**Document segment**
--- BEGIN ---
Linear and Logistic Regression
Two algorithms underpin more production machine learning systems than anything else: linear regression and logistic regression. Despite their age — both were formalized in statistics long before the term 'machine learning' existed — they remain indispensable. They are fast, interpretable, and frequently good enough. More importantly, understanding them precisely gives you the conceptual foundation for nearly every more complex model that follows.
Linear Regression: Fitting a Line to Data
Linear regression assumes the relationship between the input features and the target is — approximately — a weighted sum. The prediction function is: ŷ = w₀ + w₁x₁ + w₂x₂ + ... + wₙxₙ where x₁ through xₙ are the input features, w₁ through wₙ are the learned weights (also called coefficients), and w₀ is the bias term (also called the intercept). Together the weights define which direction and how steeply the predicted value changes as each feature changes. A concrete example: predict house sale price from two features — square footage (x₁) and number of bedrooms (x₂). After training on historical sales, the model might learn: ŷ = 50,000 + 120 × x₁ + 8,000 × x₂ Interpretation: the base price is $50,000. Each additional square foot adds $120. Each additional bedroom adds $8,000. For a 1,500 sq ft, 3-bedroom house: ŷ = 50,000 + 120(1500) + 8,000(3) = 50,000 + 180,000 + 24,000 = $254,000 Training finds the weights that minimize the Mean Squared Error over the training set: MSE = (1/N) Σ (ŷᵢ - yᵢ)² For linear regression, this minimization has a closed-form solution (the normal equations), but in practice, especially with many features, gradient descent is used — iteratively updating weights in the direction that reduces the MSE.
In linear regression, each weight wⱼ tells you exactly how much the prediction changes when feature xⱼ increases by one unit, holding all other features constant. This interpretability is a major practical advantage — a business can understand and audit the model's reasoning. Complex models like deep neural networks do not offer this property.
Regularization prevents linear regression from overfitting when features are many or correlated. Ridge regression (L2 regularization) adds a penalty term λ × Σwⱼ² to the MSE. This shrinks weights toward zero, reducing model complexity without eliminating features entirely. Lasso regression (L1 regularization) adds a penalty λ × Σ|wⱼ|. This can drive some weights exactly to zero, effectively performing feature selection — automatically ignoring features that are not useful. The hyperparameter λ controls the strength of regularization. λ = 0 is plain linear regression; larger λ imposes stronger shrinkage. Choosing λ is done by cross-validation, not by inspecting the test set.
--- END ---
**Stored data**
--- BEGIN ---
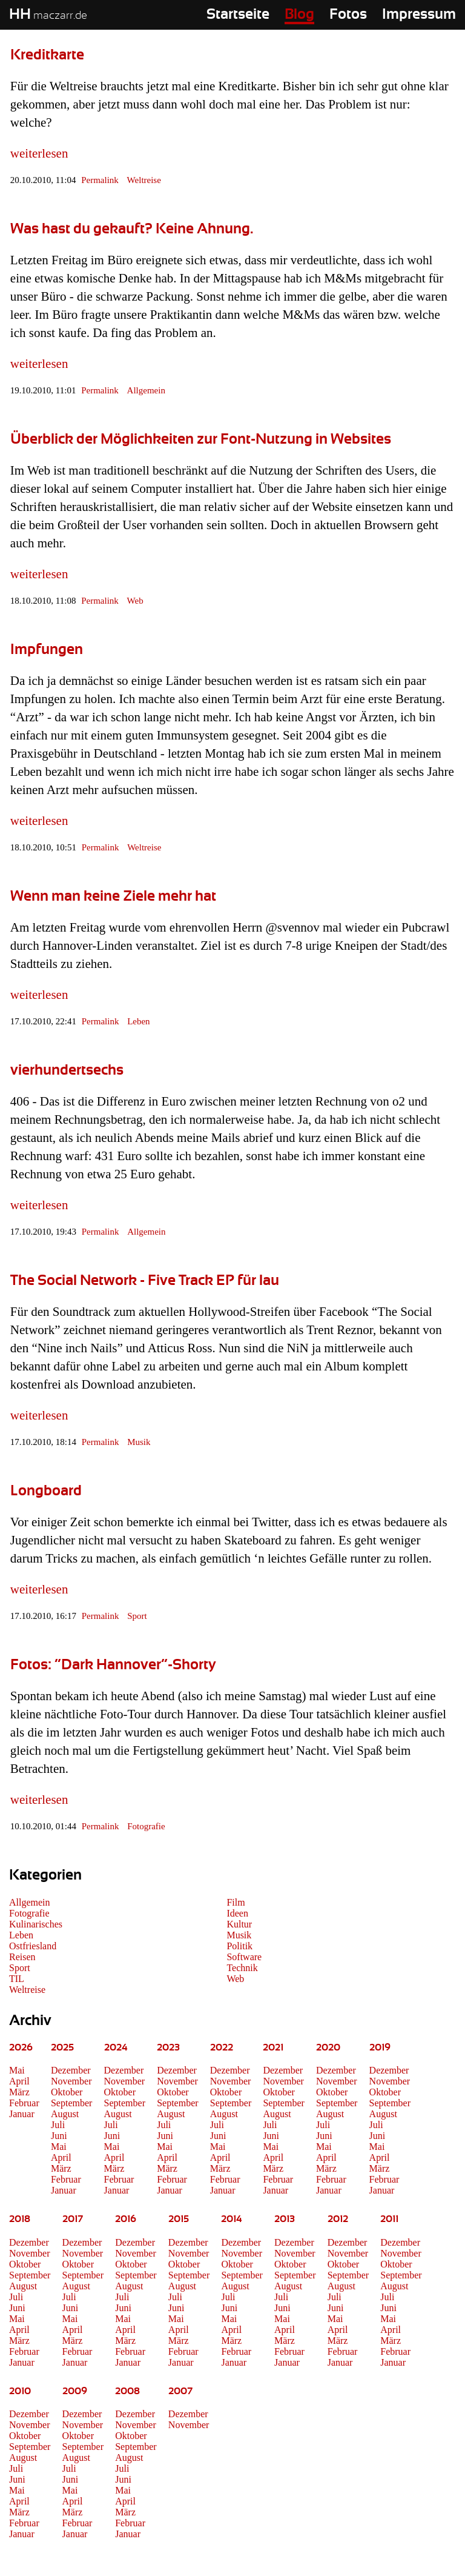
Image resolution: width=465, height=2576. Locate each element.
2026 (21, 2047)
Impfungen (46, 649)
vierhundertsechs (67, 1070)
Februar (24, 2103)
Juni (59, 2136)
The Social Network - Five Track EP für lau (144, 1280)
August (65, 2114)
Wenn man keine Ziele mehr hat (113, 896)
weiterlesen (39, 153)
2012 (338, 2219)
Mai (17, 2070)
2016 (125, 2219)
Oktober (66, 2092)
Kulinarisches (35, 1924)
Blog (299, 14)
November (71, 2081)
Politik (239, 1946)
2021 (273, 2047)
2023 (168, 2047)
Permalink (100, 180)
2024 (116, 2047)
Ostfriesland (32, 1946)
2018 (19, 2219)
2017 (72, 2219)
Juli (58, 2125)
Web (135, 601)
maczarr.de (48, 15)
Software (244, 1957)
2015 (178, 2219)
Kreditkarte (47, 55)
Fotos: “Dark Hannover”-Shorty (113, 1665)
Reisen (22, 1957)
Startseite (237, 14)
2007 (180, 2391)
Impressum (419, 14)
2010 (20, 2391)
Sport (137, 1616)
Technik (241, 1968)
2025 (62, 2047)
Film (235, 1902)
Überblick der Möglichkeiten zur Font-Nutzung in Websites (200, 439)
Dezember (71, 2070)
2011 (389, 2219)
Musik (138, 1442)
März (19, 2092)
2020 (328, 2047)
--- END ---
**Short task 1**
Reproduce, word for word, the part of the passage on linear and logistic regression that opens with the words containing "In linear regression, each" and closes with "offer this property.".
**Short task 2**
Continue the passage on linear and logistic regression, starting right after its final sentence.

**Reply 1**
In linear regression, each weight wⱼ tells you exactly how much the prediction changes when feature xⱼ increases by one unit, holding all other features constant. This interpretability is a major practical advantage — a business can understand and audit the model's reasoning. Complex models like deep neural networks do not offer this property.

**Reply 2**
Logistic Regression: Turning a Line into a Probability
Despite its name, logistic regression is a classification algorithm. It predicts the probability that an example belongs to the positive class. The core idea: start with the same weighted sum as linear regression, but pass the result through the sigmoid function σ to map it into the range (0, 1): z = w₀ + w₁x₁ + ... + wₙxₙ P(y=1 | x) = σ(z) = 1 / (1 + e^(-z)) The sigmoid function has a distinctive S-curve shape. When z is large and positive, σ(z) approaches 1 (high probability of positive class). When z is large and negative, σ(z) approaches 0. When z = 0, σ(z) = 0.5 — the model is exactly indifferent. A worked example: spam detection with two features. Trained weights: w₀ = -3, w₁ = 0.4 (exclamation count), w₂ = 2.1 (contains 'free'). For an email with x₁=8 exclamation marks and x₂=1 (contains 'free'): z = -3 + 0.4(8) + 2.1(1) = -3 + 3.2 + 2.1 = 2.3 P(spam) = 1 / (1 + e^(-2.3)) ≈ 1 / (1 + 0.100) ≈ 0.909 The model is 90.9% confident this email is spam. Using a threshold of 0.5, we predict spam. The decision boundary is where P(y=1|x) = 0.5, which occurs when z = 0, i.e., w₀ + w₁x₁ + w₂x₂ = 0 — a linear boundary. Training minimizes cross-entropy loss (not MSE), which is appropriate for probability outputs: L = -(1/N) Σ [yᵢ log(ŷᵢ) + (1-yᵢ) log(1-ŷᵢ)]
A linear regression model can output values outside [0, 1] — it might predict -0.3 or 1.7 for a binary label. These are not valid probabilities. More critically, linear regression penalizes very confident correct predictions (e.g., predicting 0.99 for a true positive gets penalized less than predicting exactly 1.0), which distorts the weights. Logistic regression with cross-entropy loss is specifically designed to produce calibrated probabilities.
Prompt Challenge
Write a prompt asking an AI assistant to explain logistic regression to a high-school student who understands basic algebra but has never seen calculus.
Your prompt should…
- Begin with the specific audience and their knowledge level
- Request a concrete numerical worked example using realistic numbers
- Ask for an explanation of what the output probability actually means in a real decision
A linear regression model for house prices learns w₁ = -500 for the feature 'distance from city center in km.' What does this weight tell you?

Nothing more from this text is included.